Before their departure Colin’s main concern had been the spiritual preparation of the missionaries. As to the practicalities, he had good reasons not to get involved. But the same Pompallier had also made it very clear, if only by appointing Colin his pro-vicar in France, that he wanted Colin to take an active role from then on, in supporting him and his missionaries. When, in late March or early April 1837, Colin got the letter from Santa Cruz, he took up contact with the Propagation of the Faith and obtained an advance of 8.700 francs. By then there was little he could do than send it to Valparaiso. When he got the mail from Valparaiso he sent a first parcel of mail. It was not much, but what more could have been done?


Whatever misgivings Jean-Claude Colin had had about Pompallier as the leader of the mission, the man had proved to be an undaunted pioneer. He never gave up. He was adaptable, could drop earlier plans and improvise.

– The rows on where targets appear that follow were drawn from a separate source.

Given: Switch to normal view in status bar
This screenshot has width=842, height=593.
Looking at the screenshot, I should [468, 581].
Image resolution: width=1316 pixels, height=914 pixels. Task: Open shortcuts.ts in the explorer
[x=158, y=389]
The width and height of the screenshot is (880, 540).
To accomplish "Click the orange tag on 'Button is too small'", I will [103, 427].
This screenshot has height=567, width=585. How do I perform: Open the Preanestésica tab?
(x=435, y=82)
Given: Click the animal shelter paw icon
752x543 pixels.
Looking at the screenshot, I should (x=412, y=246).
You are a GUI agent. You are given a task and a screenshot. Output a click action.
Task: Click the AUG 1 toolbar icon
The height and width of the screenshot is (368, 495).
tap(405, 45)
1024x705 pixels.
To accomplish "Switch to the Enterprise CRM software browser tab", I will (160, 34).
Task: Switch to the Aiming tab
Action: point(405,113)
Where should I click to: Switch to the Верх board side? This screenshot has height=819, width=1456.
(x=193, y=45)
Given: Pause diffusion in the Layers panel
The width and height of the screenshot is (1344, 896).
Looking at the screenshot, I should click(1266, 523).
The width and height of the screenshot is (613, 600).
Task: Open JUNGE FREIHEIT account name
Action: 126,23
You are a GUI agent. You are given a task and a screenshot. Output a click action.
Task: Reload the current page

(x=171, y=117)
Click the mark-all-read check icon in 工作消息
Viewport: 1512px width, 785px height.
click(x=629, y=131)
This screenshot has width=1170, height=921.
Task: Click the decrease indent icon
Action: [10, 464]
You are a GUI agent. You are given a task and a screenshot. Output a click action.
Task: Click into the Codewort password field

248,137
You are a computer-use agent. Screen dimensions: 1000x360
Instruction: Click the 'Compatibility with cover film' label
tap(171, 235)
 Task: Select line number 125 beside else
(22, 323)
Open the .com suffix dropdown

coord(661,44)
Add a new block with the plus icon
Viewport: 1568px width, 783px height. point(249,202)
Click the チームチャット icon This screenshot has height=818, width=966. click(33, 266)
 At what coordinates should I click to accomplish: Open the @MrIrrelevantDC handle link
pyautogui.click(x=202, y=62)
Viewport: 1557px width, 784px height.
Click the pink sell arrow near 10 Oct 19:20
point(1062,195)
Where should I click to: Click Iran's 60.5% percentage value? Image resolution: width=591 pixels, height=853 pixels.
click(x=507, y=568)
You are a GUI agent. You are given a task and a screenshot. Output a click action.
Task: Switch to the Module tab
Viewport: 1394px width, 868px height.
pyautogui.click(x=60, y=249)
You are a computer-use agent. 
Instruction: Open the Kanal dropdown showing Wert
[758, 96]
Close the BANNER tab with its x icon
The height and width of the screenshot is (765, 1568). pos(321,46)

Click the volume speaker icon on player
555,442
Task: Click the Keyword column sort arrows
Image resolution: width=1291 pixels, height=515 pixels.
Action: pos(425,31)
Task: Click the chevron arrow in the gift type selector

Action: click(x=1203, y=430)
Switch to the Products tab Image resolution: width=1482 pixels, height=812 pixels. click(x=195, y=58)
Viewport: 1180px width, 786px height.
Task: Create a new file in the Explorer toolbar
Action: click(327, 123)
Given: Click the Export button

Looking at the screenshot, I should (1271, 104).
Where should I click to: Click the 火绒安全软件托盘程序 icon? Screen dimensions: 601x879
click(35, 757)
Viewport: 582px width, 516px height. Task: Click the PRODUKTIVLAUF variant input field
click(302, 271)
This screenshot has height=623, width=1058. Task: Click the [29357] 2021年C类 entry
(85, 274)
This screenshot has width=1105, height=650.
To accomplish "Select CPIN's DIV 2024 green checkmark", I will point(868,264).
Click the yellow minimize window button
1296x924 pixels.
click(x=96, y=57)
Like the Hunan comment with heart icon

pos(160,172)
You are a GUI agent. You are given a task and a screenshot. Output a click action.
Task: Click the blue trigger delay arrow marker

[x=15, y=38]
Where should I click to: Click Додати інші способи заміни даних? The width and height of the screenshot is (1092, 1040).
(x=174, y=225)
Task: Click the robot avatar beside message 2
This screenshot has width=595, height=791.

His docility to the Roman perspective that made him take the western route, disregarding the advice of Pastre, and without fully researching the best way to get to his mission field, made the opening of the Marist missions in the Pacific needlessly difficult, dangerous and expensive.


The constant changes at least illustrate the extreme difficulty of Pompallier’s undertaking, compounded by the wrong start.
  • When leaving France, the plan was: Valparaiso - Gambier - New Zealand.
  • In Valparaiso it became: Gambier - Hawaii - Micronesia.
  • In the Gambier Islands he changed to: Tahiti - Hawaii - Micronesia.
  • In Tahiti he changed to: Micronesia (direct) – Sydney – New Zealand
  • On the way it became: Tahiti - Tonga - Wallis - Futuna - Sydney - New Zealand.


It turned out as Rouchouze foretold him: whatever plan you make now, in the end you will get somewhere else. And as Pompallier admitted himself: we went the longest possible way, le chemin de l`école.


But he pushed on regardless. With barely a penny in his pocket, he went ahead with just one priest and one Brother and continued the planning for a procure in Sydney. Cholleton’s choice of the leader had not been so bad after all.


It looks as if Pompallier had feared all the time that Colin would not be a good hands-on manager. He betrays these feelings by the tone of his letters and the repetitive detailed instructions. Perhaps Cholleton had similar misgivings when he bypassed Colin at the crucial decisions of the beginning. The first year Colin had little opportunity to prove the contrary.


At first Colin did not catch the seriousness of Pompallier’s financial situation. He took no action until he got the letter from Santa Cruz. Then he did not contact the Picpus administration to find out if there was not a way to get the money in time to Valparaiso (there would have been a little chance)[1]. As it turned out, it was too late to reach the missionaries there.


While the missionaries now faced the challenge of first contact with people of alien cultures and in strange countries, the Society and its superior had to invent ways of supporting them on the other side of the world.


Notes

  1. Mail from 8 May reached Valparaiso on 8 August, cf. above, p. 55.